Here are some details Canelo Alvarez and his team likely noticed in their scouting report:
Clottey is not a pure boxer like Floyd Mayweather or Erislandy Lara, and not nearly as slick as the aforementioned fighters. As a result, he's not a threat to box rings around the Mexican. And while Clottey is more than capable of winning a decision, he's far less likely in comparison to fighters such as Lara and Austin Trout.
Clottey is not your quintessential brawler who'll apply pressure and unleash monstrous shots a la Julio Cesar Chavez Sr.
He's proficient is closing the distance but not overwhelming, such as true brawlers like Ruslan Provodnikov and Marcos Maidana. Consequently, he poses little threat to out-slug the larger, presumably stronger Alvarez.
Essentially, Clottey is not a big threat to outbox or overpower Canelo nor is the latter at-risk of getting starched by a 1-2 combination.
Joshua has formidable power but doesn't possess the dynamite of fighters such as Manny Pacquiao and James Kirkland. He boasts a respectable 51 percent knockouts-to-fights ratio (Canelo's is 67%) and put Anthony Mundine on the canvas five times in the former's most recent bout. However, he failed to knockout his foe as well as 5 of the last 10 fighters he's defeated.
We've seen James Kirkland in precarious situations completely alter the direction of fights using his power.
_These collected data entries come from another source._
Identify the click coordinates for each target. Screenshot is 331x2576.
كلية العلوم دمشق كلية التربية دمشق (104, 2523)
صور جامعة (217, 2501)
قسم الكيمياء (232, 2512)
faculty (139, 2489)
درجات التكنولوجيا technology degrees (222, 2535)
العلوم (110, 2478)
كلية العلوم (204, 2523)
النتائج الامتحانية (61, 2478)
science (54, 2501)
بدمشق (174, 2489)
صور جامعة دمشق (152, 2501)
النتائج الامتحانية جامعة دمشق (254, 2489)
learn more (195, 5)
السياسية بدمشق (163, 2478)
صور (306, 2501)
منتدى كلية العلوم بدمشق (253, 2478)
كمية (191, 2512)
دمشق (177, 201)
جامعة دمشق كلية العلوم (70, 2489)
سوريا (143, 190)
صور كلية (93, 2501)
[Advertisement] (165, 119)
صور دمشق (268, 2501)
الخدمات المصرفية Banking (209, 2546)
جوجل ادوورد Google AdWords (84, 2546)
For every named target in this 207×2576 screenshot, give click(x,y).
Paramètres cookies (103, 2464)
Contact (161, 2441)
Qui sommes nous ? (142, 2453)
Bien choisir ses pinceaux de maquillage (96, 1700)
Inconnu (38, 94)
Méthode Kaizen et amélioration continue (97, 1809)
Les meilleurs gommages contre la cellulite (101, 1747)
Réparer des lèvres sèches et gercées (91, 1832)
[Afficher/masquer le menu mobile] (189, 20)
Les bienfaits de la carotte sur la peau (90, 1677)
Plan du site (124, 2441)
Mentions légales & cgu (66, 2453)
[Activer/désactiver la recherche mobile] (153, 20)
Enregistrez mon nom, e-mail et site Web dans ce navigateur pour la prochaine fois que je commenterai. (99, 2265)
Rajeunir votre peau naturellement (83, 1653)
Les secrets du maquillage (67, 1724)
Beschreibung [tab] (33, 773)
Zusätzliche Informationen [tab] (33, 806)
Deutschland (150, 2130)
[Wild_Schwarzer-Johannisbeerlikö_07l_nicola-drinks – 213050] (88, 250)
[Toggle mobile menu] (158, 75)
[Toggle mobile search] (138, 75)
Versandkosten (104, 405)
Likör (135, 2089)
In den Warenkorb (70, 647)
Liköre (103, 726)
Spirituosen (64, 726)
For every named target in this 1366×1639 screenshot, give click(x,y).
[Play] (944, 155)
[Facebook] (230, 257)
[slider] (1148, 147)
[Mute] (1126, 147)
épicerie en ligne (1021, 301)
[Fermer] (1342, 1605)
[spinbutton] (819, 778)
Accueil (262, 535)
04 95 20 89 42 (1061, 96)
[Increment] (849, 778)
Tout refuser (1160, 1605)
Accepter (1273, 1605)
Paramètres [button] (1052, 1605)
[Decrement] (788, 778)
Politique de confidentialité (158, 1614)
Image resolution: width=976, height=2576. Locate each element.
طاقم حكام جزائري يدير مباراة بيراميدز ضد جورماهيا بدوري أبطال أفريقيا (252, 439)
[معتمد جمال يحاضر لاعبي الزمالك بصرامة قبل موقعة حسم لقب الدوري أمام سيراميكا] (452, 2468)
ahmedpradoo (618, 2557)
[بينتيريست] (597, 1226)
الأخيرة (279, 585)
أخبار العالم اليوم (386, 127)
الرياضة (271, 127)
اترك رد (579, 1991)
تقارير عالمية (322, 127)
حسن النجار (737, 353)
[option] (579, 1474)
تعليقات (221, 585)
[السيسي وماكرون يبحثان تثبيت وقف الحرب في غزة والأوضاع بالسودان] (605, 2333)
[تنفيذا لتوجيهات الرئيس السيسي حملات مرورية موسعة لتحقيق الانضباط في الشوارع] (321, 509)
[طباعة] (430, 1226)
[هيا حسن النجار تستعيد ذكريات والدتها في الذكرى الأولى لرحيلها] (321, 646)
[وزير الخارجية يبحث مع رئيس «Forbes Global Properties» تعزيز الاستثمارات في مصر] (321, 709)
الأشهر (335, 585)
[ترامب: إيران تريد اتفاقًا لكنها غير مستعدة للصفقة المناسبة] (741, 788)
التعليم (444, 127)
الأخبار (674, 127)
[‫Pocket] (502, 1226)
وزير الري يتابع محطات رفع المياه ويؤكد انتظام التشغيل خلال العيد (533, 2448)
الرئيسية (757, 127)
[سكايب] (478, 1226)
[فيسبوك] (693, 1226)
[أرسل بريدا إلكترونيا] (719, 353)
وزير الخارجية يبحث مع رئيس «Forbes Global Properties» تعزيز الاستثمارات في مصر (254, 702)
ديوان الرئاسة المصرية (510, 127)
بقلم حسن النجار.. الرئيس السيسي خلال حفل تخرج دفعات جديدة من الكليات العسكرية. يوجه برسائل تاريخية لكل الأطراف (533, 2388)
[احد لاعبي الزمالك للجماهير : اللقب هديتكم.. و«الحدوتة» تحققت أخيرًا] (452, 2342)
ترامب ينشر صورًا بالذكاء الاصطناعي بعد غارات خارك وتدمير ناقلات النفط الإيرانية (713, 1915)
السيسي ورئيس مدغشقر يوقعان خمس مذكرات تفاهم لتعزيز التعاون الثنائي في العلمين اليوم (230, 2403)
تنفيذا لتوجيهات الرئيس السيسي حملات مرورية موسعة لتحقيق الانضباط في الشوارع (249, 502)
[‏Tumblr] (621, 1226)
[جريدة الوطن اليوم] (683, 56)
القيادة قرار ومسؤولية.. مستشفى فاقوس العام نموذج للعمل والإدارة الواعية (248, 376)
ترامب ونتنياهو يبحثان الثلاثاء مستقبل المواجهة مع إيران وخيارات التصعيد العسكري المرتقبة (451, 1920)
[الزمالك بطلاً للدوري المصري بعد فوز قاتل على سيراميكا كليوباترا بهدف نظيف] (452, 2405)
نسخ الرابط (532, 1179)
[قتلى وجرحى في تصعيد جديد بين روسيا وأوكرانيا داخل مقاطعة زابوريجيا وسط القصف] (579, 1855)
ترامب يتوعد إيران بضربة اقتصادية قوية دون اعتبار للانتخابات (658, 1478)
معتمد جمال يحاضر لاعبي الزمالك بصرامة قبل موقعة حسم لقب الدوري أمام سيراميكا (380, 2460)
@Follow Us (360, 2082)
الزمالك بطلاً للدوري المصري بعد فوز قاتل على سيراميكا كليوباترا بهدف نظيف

But despite possessing some 'thud,' Clottey is not likely to shift the fight in his favor with a single punch or combination.
Clottey is far from slow but not exactly Sugar Ray Leonard either. Canelo Alvarez will have the advantage here.
Since December 2011, Clottey has fought only twice and there were seven months between his most recent bout (April) and the fight that preceded it. Moreover, the fighter he defeated in September 2013 sported a modest 14-12-3 record.
Will Clottey be ready for a fighter of Canelo's pedigree? He may have a little ring rust to shake off.
Joshua turns 37 in a few days yet he's a youthful 37. He's well-preserved and has had only five fights since Spring 2009. In boxing years he's -probably closer to 32 but it's likely Clottey's (real) age was yet another incentive for the 24 year old Canelo Alvarez and his team to offer Joshua the fight.
Never been knocked out
Clottey has shared the ring with some bruisers, such as Miguel Cotto, Manny Pacquiao, Antonio Margarito, Zab Judah, Diego Corrales and Carlos Manuel Baldomir yet has never been stopped inside the distance. (Clottey was disqualified for persistent use of the head against Baldomir in the 11th Round of a fight Joshua was winning).
Being the first and only fighter to stop the rugged, resilient Clottey would be a coup for Canelo and his team knows it.
On paper, Clottey is a fine choice but he also possesses intangibles that cannot be categorized by plusses and minuses. It would be wrong to consider a fighter on Clottey's level a "safe" opponent... Nevertheless, has Team Canelo succeeded in finding a suitable foe at minimal risk?
Perhaps we'll find out Saturday, December 6.